I think 3rd party apps and external websites is absolutely the way to go now with any community-based initiative. For one thing, as people have mentioned, these forums are not what they once were. When the GMP began the forums were the only place where explorers shared their adventures, discoveries and travel blogs. There wasn't any API plug-ins, no apps, and as mentioned, no EDSM when the mapping project began.
In fact the GMP was a very crude and grassroots kind of thing, meant for a very niche crowd of avid explorers back in the early days of Elite. The original maps themselves were simple screenshots of the in game map with POI markers hand painted onto them! (some are still archived on the GMP thread somewhere). Very quaint stuff.
About a year later Corbin Moran created the high-definition galaxy map that everyone uses today, and shortly after EDSM came along and offered to host the project, and it flourished. But like Distant Worlds, no one had any idea it'd grow into what it became.

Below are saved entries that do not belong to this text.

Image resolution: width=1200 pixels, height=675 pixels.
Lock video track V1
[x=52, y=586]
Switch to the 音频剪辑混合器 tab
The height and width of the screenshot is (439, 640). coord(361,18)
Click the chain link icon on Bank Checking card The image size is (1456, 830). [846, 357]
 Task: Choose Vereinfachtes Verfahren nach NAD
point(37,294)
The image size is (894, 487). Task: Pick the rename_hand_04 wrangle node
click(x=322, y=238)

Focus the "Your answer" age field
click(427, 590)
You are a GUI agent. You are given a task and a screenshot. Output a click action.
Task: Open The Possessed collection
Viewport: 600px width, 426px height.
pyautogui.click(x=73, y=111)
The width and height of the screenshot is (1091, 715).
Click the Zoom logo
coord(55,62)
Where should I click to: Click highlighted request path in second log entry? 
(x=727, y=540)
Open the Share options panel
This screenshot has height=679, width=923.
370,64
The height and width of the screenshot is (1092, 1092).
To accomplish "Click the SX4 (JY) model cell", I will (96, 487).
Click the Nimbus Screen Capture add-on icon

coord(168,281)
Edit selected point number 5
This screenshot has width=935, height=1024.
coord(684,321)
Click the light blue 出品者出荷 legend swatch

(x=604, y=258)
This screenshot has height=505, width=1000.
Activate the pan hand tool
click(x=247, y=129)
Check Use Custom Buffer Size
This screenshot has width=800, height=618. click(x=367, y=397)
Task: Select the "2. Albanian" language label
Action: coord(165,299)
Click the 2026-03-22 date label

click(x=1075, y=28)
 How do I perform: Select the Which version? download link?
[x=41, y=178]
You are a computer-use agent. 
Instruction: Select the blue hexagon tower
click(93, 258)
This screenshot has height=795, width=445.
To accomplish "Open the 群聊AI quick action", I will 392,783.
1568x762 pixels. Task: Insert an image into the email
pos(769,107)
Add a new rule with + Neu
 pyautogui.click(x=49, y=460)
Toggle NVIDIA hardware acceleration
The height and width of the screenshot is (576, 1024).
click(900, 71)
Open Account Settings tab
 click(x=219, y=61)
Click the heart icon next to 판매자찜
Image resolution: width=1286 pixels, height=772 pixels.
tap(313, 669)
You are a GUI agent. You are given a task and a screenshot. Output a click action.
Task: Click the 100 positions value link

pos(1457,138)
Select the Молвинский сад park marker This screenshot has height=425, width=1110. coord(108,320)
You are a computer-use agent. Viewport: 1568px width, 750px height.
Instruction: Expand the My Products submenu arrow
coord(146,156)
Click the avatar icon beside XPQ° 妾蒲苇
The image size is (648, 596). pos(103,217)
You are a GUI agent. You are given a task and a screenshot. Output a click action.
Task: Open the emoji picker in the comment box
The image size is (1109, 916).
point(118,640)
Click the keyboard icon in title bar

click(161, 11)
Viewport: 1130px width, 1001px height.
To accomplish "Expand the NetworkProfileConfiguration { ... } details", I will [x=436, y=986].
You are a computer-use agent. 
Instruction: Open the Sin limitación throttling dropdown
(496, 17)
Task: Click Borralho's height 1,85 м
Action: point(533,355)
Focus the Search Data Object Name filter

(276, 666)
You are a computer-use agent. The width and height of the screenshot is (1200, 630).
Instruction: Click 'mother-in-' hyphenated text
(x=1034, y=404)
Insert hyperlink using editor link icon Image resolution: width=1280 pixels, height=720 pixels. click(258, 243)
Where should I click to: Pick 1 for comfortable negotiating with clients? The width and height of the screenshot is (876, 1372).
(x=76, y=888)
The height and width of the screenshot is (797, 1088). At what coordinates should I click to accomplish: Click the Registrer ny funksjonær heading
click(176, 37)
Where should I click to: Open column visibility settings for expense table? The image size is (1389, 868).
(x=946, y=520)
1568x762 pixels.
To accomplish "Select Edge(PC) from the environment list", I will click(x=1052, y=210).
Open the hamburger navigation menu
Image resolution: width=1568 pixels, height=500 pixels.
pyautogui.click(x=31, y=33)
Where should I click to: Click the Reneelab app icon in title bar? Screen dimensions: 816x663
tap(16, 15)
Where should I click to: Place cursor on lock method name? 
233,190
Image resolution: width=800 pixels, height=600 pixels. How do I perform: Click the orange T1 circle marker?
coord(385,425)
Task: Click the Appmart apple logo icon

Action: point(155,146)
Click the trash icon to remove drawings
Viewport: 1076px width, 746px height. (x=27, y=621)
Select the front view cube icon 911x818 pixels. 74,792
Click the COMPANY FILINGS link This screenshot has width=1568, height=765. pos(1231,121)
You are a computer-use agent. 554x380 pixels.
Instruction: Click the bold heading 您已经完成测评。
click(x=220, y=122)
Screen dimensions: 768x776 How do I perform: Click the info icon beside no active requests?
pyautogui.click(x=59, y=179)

Inclusiveness as far as usage goes was very much what I wanted for the GMP from day one though. So it was always going to be forum based, even when EDSM came along. You didn't need an EDSM account to submit stuff to the GMP for example. I adopted the same policy with DW1 too. No third party website for that, or off forum registration process required, and it worked because it became the largest in game event of its kind at that time - probably because these forums generated massive amounts of traffic at the time and its where the majority of player hung out (something the GMP had tapped into a year earlier). DW2 was different, we had a website for that, and a rudimentary google doc application form for sign-ups, purely because all indications early on were it was going to dwarf DW1, and it did. But the actual expedition outline, WPs writeups, and news updates all remained forum based. And it worked.
But as I mentioned, today I think using all the 3rd party resources people have since set up, and discords etc, is definitely they way to go. People are massively used to them now, and they're perfectly tailored for this kind of stuff.
I really like the way GEC is going about it. Its modern, its easy to use, and its exactly what was needed to reinvigorate and bring fresh ideas and eyes to a project that is/was becoming a relic of the past (imo).